In the councils of government, we must guard against the acquisition of unwarranted influence, whether sought or unsought, by the militaryindustrial complex. The potential for the disastrous rise of misplaced power exists and will persist.
The hijacking of our political systems by corporatism and the thinly veiled purchasing of our public policy processes is the exact "misplaced power" Einsenhower speaks of. In Canada, under Harper's tenure there has been an accelerated drive to complete this fascist agenda. In the interests of "public safety" and "patriotism" we are fed drivel and I am aghast by the uncritical response by Canadians.
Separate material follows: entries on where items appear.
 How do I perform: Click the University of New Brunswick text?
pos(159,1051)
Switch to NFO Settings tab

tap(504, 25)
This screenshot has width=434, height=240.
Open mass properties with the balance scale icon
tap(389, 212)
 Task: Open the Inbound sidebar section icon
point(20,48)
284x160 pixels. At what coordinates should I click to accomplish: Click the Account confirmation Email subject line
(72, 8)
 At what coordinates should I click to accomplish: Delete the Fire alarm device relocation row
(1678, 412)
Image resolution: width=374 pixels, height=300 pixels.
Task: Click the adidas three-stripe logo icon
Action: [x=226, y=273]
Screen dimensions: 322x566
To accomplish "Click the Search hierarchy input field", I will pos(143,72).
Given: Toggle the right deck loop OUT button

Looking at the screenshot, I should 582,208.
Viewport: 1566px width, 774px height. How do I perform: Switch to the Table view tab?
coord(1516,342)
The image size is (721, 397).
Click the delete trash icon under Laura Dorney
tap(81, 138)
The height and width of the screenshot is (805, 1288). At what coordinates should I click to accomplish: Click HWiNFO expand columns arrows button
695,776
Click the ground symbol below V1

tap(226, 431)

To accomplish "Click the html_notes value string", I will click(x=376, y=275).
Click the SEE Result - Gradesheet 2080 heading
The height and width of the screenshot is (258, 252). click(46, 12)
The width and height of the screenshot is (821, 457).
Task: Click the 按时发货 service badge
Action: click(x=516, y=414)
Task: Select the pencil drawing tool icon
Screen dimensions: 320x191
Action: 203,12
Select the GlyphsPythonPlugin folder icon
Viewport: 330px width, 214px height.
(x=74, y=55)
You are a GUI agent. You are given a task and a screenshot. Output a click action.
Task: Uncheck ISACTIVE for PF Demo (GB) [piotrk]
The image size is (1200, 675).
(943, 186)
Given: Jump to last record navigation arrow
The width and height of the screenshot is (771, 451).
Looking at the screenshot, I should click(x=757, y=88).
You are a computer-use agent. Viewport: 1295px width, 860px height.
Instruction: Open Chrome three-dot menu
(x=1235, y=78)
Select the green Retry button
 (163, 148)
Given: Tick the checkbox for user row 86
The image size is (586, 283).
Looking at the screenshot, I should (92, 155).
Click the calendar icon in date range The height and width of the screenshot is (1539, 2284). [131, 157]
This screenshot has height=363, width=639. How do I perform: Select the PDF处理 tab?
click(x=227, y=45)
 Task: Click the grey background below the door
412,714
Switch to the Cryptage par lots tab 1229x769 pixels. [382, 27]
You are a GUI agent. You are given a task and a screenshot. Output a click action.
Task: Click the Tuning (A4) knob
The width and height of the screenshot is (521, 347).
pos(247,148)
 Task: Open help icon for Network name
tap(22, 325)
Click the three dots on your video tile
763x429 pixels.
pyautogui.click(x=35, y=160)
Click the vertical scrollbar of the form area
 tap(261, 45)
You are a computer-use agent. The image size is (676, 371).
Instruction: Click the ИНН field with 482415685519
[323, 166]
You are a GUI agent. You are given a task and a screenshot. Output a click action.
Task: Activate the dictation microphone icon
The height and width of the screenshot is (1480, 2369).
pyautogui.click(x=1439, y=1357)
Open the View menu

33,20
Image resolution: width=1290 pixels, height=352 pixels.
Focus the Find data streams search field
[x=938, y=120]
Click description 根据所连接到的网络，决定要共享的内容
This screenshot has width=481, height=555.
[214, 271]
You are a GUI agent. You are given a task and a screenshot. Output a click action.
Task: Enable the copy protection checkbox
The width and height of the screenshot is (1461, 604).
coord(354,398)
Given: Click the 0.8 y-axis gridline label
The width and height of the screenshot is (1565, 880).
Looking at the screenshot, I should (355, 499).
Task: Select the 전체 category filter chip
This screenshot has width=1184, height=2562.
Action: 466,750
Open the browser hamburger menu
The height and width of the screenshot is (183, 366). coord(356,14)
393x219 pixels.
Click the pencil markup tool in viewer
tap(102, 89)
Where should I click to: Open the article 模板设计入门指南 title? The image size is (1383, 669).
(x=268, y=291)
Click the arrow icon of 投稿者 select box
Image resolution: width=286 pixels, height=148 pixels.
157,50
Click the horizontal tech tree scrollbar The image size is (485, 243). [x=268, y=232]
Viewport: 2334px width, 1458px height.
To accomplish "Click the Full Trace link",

David Frum recently called this collective stupor "new-found and sustained nationalism"!
But just look at and into the gap between the promises of Harper and reality (whether the mistreatment of our veterans or arctic sovereignty as a window-dressing exercise) one sees clearly that our public weal is not in the CPC's radar. Corporatism is peopled by entitled spoiled brats (the very embodiment of greed and avarice) whose ineptitude is astounding because its bravado and bombast are untested and unproven.
The English language is increasingly made meaningless because sophistry is mistaken for intelligence, legalism for cleverness (though why we need cleverness in the public discourse is totally beyond any thoughtful person) - ie, bureaucratic euphemisms abound and are assumed by our politicians and other "leaders" as they fluff themselves up with partisan pride. The notions of accountibility and responsibility are murdered everyday as politicians and other "leaders" hide behind the very offices these noble ideals are intended to hold and embody.
The seven deadly sins are not just moralistic abstractions - as we've seen them only in light of subscribers to dogma and pretenders to moral virtues - and we ignore them as superstitions at our peril. Humanists and especially American free-thinkers have been warning us about the secular and personal effects of them since they stood up to tyranny and arbitrary power (which has shifted from the royal and ecclesiastical courts unto corporations and special interest lobbies). But the noble ideals they forwarded are not just givens but most be acquired and worked on everyday else they become dead words, the cruelest of jokes.
I am no mindless convert to sobriety and righteous life; I love sinning, drunken stupor and wanton destruction as much as the next guy, and am totally guilty of them vices. It is with deliberately cultivated humility and full knowledge of my short-comings and vulnerability to slipping back that I assume my endeavour to an austere and reasonable life, not because it's hard but because I cannot face the consequences of my mindless actions any longer. If I seem unduly harsh I hope it's not been frivolous but in the spirit of not suffering fools lightly.